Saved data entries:
•••

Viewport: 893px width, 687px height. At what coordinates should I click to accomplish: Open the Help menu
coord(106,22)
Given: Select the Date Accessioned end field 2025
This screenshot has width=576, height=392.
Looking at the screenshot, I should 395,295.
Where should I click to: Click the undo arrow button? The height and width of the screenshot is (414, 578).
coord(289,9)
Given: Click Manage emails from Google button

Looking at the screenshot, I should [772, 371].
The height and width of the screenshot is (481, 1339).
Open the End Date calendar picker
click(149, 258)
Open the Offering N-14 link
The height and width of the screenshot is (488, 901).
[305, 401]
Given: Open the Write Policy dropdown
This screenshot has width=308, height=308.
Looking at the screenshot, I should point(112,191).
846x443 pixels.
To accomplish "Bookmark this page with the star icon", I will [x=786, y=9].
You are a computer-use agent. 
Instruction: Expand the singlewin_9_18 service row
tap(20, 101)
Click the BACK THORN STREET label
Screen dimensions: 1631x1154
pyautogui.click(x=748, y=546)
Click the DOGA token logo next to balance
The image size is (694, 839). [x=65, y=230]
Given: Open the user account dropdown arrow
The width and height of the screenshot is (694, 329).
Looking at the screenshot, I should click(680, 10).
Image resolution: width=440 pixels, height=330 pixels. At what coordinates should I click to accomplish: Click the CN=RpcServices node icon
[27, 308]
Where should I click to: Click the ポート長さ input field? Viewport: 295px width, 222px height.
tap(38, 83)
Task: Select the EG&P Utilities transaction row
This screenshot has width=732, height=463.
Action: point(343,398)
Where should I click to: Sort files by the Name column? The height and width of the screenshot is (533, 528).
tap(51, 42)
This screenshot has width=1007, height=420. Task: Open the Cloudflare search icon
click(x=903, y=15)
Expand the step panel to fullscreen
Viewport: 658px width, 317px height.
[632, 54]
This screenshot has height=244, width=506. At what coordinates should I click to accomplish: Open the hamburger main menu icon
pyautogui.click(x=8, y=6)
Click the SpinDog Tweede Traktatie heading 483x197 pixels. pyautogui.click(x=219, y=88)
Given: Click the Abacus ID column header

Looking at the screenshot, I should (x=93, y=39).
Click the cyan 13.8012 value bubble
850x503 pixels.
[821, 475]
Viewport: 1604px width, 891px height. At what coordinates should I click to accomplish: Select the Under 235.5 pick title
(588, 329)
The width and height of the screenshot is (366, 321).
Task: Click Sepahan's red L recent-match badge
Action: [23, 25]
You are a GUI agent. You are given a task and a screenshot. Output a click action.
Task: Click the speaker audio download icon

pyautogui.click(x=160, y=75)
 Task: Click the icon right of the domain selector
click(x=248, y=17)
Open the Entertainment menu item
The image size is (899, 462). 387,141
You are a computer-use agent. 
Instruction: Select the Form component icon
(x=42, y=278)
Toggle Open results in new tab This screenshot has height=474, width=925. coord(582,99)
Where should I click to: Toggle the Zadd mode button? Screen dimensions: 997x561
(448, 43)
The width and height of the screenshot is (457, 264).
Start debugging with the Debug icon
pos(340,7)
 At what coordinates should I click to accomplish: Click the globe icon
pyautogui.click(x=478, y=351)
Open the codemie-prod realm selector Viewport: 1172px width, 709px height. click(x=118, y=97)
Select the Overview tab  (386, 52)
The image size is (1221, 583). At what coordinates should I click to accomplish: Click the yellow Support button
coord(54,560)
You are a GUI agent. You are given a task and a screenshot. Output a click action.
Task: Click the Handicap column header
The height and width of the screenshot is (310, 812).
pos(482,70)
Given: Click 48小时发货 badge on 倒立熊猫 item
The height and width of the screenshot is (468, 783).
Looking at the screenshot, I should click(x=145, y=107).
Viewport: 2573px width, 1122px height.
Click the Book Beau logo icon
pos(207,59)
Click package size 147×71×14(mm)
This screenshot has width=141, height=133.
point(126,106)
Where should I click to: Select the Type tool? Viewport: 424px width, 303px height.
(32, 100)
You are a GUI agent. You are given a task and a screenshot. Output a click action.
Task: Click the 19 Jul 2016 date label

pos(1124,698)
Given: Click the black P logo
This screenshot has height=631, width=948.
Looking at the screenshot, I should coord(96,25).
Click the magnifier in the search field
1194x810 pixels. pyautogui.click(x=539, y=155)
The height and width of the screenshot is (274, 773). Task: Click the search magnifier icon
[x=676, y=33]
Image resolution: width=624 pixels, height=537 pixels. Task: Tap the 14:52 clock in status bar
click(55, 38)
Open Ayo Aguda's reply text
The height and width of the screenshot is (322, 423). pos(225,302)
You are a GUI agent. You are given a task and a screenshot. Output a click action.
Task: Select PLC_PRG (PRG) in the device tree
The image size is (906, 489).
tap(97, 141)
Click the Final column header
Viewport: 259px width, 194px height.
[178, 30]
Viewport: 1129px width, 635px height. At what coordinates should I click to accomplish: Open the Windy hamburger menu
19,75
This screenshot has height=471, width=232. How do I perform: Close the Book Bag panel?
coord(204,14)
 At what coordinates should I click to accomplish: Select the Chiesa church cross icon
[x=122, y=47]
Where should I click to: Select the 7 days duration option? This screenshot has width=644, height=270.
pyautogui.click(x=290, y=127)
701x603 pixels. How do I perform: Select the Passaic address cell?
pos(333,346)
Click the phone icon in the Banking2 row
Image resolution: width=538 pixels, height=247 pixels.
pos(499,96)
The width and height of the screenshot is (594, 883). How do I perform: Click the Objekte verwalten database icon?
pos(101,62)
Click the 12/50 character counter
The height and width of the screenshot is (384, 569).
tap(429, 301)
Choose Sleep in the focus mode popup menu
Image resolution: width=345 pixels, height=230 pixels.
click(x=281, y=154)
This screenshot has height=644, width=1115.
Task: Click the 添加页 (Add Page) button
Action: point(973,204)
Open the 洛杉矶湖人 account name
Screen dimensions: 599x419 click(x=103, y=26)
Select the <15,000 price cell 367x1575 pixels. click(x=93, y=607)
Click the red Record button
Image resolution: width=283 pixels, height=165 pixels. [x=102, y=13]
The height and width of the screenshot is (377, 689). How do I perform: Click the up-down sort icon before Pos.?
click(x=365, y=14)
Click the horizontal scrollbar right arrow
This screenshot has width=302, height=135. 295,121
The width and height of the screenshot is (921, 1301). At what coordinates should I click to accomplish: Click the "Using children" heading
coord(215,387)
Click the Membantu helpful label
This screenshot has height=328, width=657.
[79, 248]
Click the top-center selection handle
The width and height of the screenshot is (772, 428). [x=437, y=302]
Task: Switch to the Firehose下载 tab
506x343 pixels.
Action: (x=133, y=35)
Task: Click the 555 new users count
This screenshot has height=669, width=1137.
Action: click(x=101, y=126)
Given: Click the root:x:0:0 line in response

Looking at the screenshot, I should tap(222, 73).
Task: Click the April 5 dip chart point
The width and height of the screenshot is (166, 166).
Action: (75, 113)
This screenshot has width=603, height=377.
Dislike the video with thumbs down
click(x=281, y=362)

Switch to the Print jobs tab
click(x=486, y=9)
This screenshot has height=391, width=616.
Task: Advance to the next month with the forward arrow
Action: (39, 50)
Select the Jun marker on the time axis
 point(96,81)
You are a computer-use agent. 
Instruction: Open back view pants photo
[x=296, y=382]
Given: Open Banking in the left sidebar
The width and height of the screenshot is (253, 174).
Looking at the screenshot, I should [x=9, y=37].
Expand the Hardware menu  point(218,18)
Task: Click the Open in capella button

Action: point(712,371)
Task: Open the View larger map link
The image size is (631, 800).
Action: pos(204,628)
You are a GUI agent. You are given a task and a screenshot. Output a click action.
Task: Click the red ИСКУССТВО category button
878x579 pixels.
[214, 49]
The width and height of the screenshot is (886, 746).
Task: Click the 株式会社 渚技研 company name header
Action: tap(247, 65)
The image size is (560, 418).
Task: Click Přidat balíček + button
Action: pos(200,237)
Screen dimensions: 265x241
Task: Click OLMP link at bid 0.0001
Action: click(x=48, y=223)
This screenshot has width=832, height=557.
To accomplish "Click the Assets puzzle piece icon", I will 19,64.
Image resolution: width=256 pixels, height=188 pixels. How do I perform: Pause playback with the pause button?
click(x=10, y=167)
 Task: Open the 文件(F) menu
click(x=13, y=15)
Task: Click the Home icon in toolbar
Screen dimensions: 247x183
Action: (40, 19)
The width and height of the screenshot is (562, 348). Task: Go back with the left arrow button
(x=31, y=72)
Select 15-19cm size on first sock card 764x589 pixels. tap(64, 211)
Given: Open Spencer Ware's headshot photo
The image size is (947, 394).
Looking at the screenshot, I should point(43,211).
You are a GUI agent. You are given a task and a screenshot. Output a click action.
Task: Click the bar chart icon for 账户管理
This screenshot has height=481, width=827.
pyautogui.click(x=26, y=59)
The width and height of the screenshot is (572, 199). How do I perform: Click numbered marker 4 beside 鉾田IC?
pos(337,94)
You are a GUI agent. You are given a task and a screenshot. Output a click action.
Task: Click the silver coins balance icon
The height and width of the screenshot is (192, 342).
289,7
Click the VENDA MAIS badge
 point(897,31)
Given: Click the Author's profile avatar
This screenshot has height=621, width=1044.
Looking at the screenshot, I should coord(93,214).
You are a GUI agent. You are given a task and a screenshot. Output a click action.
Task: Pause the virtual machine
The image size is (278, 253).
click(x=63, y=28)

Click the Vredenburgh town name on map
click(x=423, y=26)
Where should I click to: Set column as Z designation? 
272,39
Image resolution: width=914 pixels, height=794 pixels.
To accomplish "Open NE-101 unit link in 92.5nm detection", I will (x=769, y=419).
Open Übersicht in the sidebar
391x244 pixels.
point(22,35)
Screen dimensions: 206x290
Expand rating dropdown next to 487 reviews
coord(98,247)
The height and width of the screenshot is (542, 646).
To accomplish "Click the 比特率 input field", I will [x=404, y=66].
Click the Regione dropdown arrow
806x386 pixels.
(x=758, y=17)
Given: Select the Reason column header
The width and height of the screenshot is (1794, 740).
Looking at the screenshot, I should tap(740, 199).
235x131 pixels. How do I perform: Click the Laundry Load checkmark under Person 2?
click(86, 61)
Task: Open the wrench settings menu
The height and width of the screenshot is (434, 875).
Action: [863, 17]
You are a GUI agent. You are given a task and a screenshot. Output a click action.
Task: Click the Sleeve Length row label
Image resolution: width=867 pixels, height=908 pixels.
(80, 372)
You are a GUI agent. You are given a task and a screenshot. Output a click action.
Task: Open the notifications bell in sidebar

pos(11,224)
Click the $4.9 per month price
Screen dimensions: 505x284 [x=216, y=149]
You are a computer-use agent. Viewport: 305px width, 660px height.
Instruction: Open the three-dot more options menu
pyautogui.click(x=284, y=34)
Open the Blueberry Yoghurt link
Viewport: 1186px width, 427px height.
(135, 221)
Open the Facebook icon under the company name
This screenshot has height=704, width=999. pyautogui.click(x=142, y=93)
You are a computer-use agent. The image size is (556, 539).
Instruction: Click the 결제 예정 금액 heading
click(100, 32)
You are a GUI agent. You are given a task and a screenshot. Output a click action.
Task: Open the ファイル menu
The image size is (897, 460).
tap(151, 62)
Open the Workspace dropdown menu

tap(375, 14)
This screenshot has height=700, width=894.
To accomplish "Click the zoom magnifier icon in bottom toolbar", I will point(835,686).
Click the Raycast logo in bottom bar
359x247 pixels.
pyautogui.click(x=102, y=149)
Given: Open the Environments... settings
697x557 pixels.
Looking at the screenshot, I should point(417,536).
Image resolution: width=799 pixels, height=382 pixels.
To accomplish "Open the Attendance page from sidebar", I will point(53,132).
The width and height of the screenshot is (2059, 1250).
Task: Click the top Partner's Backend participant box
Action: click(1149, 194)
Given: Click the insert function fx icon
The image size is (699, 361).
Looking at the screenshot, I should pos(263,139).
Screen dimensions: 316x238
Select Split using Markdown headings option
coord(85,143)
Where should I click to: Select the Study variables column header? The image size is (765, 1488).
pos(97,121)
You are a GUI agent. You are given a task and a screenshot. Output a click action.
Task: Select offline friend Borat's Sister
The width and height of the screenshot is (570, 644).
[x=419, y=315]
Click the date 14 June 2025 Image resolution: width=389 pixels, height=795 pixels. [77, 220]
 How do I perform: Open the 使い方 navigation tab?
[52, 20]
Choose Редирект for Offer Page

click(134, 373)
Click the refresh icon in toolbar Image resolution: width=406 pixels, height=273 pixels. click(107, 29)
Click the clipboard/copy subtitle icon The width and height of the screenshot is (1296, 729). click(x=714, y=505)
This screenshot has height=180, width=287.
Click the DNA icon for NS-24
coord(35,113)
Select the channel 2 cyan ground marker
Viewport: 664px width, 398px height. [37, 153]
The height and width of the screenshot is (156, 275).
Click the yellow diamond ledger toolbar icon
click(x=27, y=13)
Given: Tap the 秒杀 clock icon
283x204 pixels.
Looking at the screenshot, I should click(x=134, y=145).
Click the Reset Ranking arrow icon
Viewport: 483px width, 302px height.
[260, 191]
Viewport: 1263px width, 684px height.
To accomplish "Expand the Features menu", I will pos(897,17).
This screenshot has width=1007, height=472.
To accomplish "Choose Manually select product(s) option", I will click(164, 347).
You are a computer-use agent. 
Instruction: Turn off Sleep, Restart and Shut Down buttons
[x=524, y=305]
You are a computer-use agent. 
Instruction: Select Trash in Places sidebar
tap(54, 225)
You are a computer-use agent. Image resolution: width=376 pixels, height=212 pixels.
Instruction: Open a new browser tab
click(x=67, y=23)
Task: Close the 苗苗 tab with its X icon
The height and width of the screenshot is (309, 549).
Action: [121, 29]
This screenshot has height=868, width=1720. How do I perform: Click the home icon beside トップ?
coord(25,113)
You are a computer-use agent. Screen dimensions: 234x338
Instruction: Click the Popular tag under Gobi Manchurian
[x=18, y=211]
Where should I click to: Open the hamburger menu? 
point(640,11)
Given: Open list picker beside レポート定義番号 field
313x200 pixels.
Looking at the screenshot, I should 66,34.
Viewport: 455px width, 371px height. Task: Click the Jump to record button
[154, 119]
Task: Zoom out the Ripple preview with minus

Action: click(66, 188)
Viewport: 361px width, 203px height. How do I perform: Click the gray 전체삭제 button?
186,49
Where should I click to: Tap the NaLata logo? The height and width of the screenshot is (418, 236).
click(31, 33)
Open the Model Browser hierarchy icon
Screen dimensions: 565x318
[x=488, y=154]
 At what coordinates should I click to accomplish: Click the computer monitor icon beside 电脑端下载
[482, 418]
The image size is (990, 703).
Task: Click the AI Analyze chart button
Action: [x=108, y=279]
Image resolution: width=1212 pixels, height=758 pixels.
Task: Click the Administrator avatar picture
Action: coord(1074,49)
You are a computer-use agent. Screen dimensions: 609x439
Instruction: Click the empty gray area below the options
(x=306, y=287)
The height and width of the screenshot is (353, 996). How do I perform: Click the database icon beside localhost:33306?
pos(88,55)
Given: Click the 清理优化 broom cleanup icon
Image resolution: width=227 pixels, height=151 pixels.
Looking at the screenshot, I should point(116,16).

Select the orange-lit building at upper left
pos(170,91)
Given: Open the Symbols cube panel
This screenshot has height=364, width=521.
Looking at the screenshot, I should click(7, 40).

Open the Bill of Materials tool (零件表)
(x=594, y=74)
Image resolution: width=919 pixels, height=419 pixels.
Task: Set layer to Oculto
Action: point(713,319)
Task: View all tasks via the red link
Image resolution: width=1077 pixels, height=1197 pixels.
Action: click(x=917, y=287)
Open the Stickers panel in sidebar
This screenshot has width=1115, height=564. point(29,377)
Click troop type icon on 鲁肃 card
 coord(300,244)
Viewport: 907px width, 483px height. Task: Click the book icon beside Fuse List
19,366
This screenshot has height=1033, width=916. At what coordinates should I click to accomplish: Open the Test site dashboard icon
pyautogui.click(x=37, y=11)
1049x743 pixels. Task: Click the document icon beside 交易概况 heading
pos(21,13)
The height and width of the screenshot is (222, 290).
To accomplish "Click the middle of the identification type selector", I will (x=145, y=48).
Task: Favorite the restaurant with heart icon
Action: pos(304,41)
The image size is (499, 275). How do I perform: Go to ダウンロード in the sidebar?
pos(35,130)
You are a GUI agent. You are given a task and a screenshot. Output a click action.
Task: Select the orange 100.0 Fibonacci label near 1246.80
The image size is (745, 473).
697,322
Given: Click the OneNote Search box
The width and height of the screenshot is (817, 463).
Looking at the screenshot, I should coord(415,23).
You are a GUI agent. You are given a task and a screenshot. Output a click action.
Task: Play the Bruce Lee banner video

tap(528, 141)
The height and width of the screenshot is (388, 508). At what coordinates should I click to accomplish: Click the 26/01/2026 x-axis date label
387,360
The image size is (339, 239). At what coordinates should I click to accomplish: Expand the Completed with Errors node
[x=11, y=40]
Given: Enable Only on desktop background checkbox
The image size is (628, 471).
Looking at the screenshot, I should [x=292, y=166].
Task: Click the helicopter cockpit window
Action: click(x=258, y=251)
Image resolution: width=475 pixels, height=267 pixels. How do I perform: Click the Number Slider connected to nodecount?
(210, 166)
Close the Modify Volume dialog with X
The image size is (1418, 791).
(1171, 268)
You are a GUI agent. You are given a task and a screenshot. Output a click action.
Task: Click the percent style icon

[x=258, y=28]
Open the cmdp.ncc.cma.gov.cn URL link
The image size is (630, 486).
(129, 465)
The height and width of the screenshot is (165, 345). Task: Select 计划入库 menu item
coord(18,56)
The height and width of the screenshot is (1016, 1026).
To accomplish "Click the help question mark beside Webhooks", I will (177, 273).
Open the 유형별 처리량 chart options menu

•••

WHAT TO PRODUCE: For this exercise, output exactly the lines above from the line with "Click the $4.9 per month price" to the line with "This screenshot has height=700, width=894.", counting both, and leave out the rest.

ANSWER FOR THE TASK:
Click the $4.9 per month price
Screen dimensions: 505x284 [x=216, y=149]
You are a computer-use agent. Viewport: 305px width, 660px height.
Instruction: Open the three-dot more options menu
pyautogui.click(x=284, y=34)
Open the Blueberry Yoghurt link
Viewport: 1186px width, 427px height.
(135, 221)
Open the Facebook icon under the company name
This screenshot has height=704, width=999. pyautogui.click(x=142, y=93)
You are a computer-use agent. The image size is (556, 539).
Instruction: Click the 결제 예정 금액 heading
click(100, 32)
You are a GUI agent. You are given a task and a screenshot. Output a click action.
Task: Open the ファイル menu
The image size is (897, 460).
tap(151, 62)
Open the Workspace dropdown menu

tap(375, 14)
This screenshot has height=700, width=894.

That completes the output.